WHAT THE TASK ASKS
Could you return the entire listing below exactly as written?
--- MATERIAL FOR THIS EXERCISE Enclosed Below ---
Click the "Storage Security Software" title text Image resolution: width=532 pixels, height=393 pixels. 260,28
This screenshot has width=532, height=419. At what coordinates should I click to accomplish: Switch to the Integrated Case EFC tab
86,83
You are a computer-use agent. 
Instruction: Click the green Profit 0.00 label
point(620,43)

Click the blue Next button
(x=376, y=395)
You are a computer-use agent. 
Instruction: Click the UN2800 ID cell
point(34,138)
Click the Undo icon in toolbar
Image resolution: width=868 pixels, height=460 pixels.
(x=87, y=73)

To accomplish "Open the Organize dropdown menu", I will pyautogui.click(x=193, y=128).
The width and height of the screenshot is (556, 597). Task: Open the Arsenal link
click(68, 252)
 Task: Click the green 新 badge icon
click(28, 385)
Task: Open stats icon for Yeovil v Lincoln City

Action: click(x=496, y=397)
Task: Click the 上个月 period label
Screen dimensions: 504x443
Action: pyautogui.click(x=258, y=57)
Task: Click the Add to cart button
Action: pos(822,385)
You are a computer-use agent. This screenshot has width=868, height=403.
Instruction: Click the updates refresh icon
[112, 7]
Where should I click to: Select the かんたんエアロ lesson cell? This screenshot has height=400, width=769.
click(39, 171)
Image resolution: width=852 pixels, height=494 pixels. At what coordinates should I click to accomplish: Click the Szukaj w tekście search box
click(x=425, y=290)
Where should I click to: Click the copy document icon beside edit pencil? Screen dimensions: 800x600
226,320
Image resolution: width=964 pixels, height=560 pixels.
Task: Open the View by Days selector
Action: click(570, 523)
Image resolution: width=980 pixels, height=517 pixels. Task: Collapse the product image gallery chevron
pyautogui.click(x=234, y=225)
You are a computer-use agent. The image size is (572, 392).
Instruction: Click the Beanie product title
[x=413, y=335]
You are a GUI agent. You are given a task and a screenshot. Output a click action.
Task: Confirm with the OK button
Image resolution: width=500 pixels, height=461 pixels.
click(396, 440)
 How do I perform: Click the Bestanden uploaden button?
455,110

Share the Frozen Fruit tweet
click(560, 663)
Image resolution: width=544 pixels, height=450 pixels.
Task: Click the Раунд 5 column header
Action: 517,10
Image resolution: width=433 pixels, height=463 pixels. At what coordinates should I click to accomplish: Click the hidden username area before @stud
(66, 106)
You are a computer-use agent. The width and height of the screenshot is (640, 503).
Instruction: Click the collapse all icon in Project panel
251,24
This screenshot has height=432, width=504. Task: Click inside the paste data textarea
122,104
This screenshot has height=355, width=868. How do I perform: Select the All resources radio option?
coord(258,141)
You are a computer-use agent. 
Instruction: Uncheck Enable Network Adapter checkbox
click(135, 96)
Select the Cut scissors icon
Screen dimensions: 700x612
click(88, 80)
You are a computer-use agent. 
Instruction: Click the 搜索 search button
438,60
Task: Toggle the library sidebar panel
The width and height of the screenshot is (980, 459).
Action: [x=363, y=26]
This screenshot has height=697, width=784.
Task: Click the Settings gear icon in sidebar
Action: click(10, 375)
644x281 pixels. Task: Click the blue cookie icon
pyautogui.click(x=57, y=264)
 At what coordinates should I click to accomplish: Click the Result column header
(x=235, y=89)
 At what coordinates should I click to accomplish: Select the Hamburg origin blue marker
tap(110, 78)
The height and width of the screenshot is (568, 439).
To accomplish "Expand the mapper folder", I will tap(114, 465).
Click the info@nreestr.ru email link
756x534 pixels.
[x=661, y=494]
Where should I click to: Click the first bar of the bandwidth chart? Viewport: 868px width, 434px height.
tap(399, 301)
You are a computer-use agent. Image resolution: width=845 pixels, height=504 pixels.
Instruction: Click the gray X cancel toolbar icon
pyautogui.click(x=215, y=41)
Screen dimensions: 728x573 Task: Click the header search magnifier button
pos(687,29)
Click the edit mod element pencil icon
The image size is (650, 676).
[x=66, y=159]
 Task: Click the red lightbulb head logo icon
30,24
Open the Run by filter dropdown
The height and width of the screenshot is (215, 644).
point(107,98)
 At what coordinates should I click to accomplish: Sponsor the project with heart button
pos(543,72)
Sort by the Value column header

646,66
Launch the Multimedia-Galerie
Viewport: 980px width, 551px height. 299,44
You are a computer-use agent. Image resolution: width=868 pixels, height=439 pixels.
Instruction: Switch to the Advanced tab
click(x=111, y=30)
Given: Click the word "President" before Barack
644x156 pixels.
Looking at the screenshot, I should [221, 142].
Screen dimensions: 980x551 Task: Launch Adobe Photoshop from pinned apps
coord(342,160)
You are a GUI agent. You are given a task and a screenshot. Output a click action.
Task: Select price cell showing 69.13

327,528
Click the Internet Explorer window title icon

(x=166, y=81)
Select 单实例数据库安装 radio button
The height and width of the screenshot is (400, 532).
--- End of Enclosed MATERIAL FOR THIS EXERCISE ---
YOUR SOLUTION
Click the "Storage Security Software" title text Image resolution: width=532 pixels, height=393 pixels. 260,28
This screenshot has width=532, height=419. At what coordinates should I click to accomplish: Switch to the Integrated Case EFC tab
86,83
You are a computer-use agent. 
Instruction: Click the green Profit 0.00 label
point(620,43)

Click the blue Next button
(x=376, y=395)
You are a computer-use agent. 
Instruction: Click the UN2800 ID cell
point(34,138)
Click the Undo icon in toolbar
Image resolution: width=868 pixels, height=460 pixels.
(x=87, y=73)

To accomplish "Open the Organize dropdown menu", I will pyautogui.click(x=193, y=128).
The width and height of the screenshot is (556, 597). Task: Open the Arsenal link
click(68, 252)
 Task: Click the green 新 badge icon
click(28, 385)
Task: Open stats icon for Yeovil v Lincoln City

Action: click(x=496, y=397)
Task: Click the 上个月 period label
Screen dimensions: 504x443
Action: pyautogui.click(x=258, y=57)
Task: Click the Add to cart button
Action: pos(822,385)
You are a computer-use agent. This screenshot has width=868, height=403.
Instruction: Click the updates refresh icon
[112, 7]
Where should I click to: Select the かんたんエアロ lesson cell? This screenshot has height=400, width=769.
click(39, 171)
Image resolution: width=852 pixels, height=494 pixels. At what coordinates should I click to accomplish: Click the Szukaj w tekście search box
click(x=425, y=290)
Where should I click to: Click the copy document icon beside edit pencil? Screen dimensions: 800x600
226,320
Image resolution: width=964 pixels, height=560 pixels.
Task: Open the View by Days selector
Action: click(570, 523)
Image resolution: width=980 pixels, height=517 pixels. Task: Collapse the product image gallery chevron
pyautogui.click(x=234, y=225)
You are a computer-use agent. The image size is (572, 392).
Instruction: Click the Beanie product title
[x=413, y=335]
You are a GUI agent. You are given a task and a screenshot. Output a click action.
Task: Confirm with the OK button
Image resolution: width=500 pixels, height=461 pixels.
click(396, 440)
 How do I perform: Click the Bestanden uploaden button?
455,110

Share the Frozen Fruit tweet
click(560, 663)
Image resolution: width=544 pixels, height=450 pixels.
Task: Click the Раунд 5 column header
Action: 517,10
Image resolution: width=433 pixels, height=463 pixels. At what coordinates should I click to accomplish: Click the hidden username area before @stud
(66, 106)
You are a computer-use agent. The width and height of the screenshot is (640, 503).
Instruction: Click the collapse all icon in Project panel
251,24
This screenshot has height=432, width=504. Task: Click inside the paste data textarea
122,104
This screenshot has height=355, width=868. How do I perform: Select the All resources radio option?
coord(258,141)
You are a computer-use agent. 
Instruction: Uncheck Enable Network Adapter checkbox
click(135, 96)
Select the Cut scissors icon
Screen dimensions: 700x612
click(88, 80)
You are a computer-use agent. 
Instruction: Click the 搜索 search button
438,60
Task: Toggle the library sidebar panel
The width and height of the screenshot is (980, 459).
Action: [x=363, y=26]
This screenshot has height=697, width=784.
Task: Click the Settings gear icon in sidebar
Action: click(10, 375)
644x281 pixels. Task: Click the blue cookie icon
pyautogui.click(x=57, y=264)
 At what coordinates should I click to accomplish: Click the Result column header
(x=235, y=89)
 At what coordinates should I click to accomplish: Select the Hamburg origin blue marker
tap(110, 78)
The height and width of the screenshot is (568, 439).
To accomplish "Expand the mapper folder", I will tap(114, 465).
Click the info@nreestr.ru email link
756x534 pixels.
[x=661, y=494]
Where should I click to: Click the first bar of the bandwidth chart? Viewport: 868px width, 434px height.
tap(399, 301)
You are a computer-use agent. Image resolution: width=845 pixels, height=504 pixels.
Instruction: Click the gray X cancel toolbar icon
pyautogui.click(x=215, y=41)
Screen dimensions: 728x573 Task: Click the header search magnifier button
pos(687,29)
Click the edit mod element pencil icon
The image size is (650, 676).
[x=66, y=159]
 Task: Click the red lightbulb head logo icon
30,24
Open the Run by filter dropdown
The height and width of the screenshot is (215, 644).
point(107,98)
 At what coordinates should I click to accomplish: Sponsor the project with heart button
pos(543,72)
Sort by the Value column header

646,66
Launch the Multimedia-Galerie
Viewport: 980px width, 551px height. 299,44
You are a computer-use agent. Image resolution: width=868 pixels, height=439 pixels.
Instruction: Switch to the Advanced tab
click(x=111, y=30)
Given: Click the word "President" before Barack
644x156 pixels.
Looking at the screenshot, I should [221, 142].
Screen dimensions: 980x551 Task: Launch Adobe Photoshop from pinned apps
coord(342,160)
You are a GUI agent. You are given a task and a screenshot. Output a click action.
Task: Select price cell showing 69.13

327,528
Click the Internet Explorer window title icon

(x=166, y=81)
Select 单实例数据库安装 radio button
The height and width of the screenshot is (400, 532).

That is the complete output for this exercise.